==== Provided material
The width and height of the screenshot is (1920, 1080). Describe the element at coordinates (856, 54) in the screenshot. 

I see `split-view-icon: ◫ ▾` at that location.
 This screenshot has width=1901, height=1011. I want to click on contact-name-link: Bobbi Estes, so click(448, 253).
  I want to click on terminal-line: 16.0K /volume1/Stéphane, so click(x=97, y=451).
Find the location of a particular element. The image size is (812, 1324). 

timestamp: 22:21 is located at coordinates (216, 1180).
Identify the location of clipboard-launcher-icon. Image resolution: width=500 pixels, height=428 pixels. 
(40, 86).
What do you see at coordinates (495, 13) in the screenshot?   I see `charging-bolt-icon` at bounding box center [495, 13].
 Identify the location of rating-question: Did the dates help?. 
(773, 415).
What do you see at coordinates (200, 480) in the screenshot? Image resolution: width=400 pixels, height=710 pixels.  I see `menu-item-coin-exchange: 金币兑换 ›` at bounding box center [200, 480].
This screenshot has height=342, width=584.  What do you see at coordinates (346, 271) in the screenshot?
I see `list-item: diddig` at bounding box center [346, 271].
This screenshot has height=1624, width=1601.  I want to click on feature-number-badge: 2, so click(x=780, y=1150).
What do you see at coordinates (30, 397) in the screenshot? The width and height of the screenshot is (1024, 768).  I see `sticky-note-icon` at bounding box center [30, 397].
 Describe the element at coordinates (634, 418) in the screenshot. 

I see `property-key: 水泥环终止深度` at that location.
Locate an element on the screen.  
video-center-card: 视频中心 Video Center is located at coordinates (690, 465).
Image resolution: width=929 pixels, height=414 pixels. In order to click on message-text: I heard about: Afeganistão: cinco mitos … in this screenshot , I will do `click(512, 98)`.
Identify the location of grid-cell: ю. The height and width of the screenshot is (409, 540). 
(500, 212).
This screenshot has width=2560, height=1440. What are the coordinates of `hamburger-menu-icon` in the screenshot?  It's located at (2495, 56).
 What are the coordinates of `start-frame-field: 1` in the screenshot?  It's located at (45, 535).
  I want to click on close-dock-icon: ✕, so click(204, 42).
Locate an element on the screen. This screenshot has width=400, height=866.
========
Task statement - Count the lines in the items above that contain the word "Describe", and reply with the number alone.

The answer - 2